The tenant page also includes the following tabs:

  • HealthCheck: The report regarding cluster issues, if any.
  • Storage: List of storage groups showing the nodes and block store volumes hosting each VDisk.
  • Compute: List of nodes showing the nodes and tablets running on them.
  • Schema: Tenant schema that enables you to view tables, execute YQL queries, view a list of the slowest queries and the most loaded shards.
  • Network: Cluster network health.

List of storage groups in the tenant

Similarly to the list of groups in the node, this page shows a list of storage groups in the given tenant. Storage groups are grouped by storage pools in the list. Each pool can be expanded into a list of groups.

List of nodes belonging to the tenant

Here you can see a list of nodes belonging to the current tenant. If the tenant has the domain type, the list includes storage nodes.

Each node is represented by the following parameters:

  • #: Node ID.
  • Host: The host running the node.
  • Uptime: The node uptime.
  • Endpoints: The ports being listened to.
  • Version: The YDB version being run.
  • Pools usage: CPU utilization broken down by the internal stream pools.
  • CPU: CPU utilization by tablets.
  • Memory: RAM consumption by tablets.
  • Network: Network usage by tablets.
  • Tablets: A list of tablets running on the node, grouped by type.

Tenant schema

The left part of the page shows a diagram of tenant objects where you can select specific tables and view their details.

The right part includes the tabs:

  • Info: Information about the table and its schema.
  • Preview: A preview of the first items in the table.
  • Graph: A range of built-in graphs with information about the table status.
  • Describe: The result of running the describe command.
  • Query: The form for executing YQL queries.
  • Tablets: The list of tablets serving the table.
  • ACL: The Access Control List.
  • Top queries: The top most time-consuming queries to the table.
  • Top shards: The top most loaded table shards.

Network health

On the left side of the page, you can see the tenant's nodes as squares of health indicators.

Whenever you select a node, the right side of the screen shows details about the health of the network connection between this node and other nodes.

Whenever you select the ID and Racks checkboxes, you can also see the IDs of nodes and their location in racks.

Monitoring static groups

To perform a health check on a static group, go to the Storage panel. By default, it shows a list of groups with issues.

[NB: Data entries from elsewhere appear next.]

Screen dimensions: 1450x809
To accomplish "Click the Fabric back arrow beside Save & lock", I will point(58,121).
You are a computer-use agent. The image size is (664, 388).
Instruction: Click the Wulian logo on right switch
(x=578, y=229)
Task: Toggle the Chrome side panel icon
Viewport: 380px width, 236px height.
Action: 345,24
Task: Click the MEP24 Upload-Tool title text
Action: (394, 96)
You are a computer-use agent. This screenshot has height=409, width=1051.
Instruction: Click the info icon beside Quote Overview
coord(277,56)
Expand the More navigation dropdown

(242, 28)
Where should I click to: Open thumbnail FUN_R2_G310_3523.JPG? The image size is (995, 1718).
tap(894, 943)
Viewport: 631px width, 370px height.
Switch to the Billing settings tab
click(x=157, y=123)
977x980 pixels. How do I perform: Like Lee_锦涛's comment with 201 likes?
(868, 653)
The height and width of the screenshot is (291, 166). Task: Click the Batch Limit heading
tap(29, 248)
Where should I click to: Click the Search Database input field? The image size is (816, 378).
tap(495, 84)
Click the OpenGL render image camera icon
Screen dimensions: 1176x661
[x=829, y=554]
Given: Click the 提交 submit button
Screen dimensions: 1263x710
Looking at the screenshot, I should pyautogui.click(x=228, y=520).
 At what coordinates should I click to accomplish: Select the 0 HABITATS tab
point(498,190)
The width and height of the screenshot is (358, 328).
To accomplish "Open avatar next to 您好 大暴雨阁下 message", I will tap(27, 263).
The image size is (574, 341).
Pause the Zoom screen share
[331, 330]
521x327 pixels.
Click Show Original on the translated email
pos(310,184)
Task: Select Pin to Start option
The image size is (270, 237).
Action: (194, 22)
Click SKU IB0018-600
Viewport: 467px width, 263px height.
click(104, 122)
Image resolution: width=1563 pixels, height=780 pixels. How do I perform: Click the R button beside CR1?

Enter static in the search bar. If the result is empty, no issues have been found for the static group. But if the panel shows a static group, check the VDisk health status in it. Acceptable health indicators are green (no issues) and blue (VDisk replication is in progress). Red indicator signals of an issue. Hover over the indicator to get a text description of the issue.

Health indicators

To the left of a component name, you might see a color indicating its health status.

The indicator colors have the following meaning:

  • Green: There are no problems, the component is working normally.
  • Blue: Data replication is in progress, no other issues observed.
  • Yellow: There might be problems, the component is still running.
  • Red: There are critical problems, the component is down (or runs with limitations).

If a component includes other components, then in the absence of its own issues, the state is determined by aggregating the states of its parts.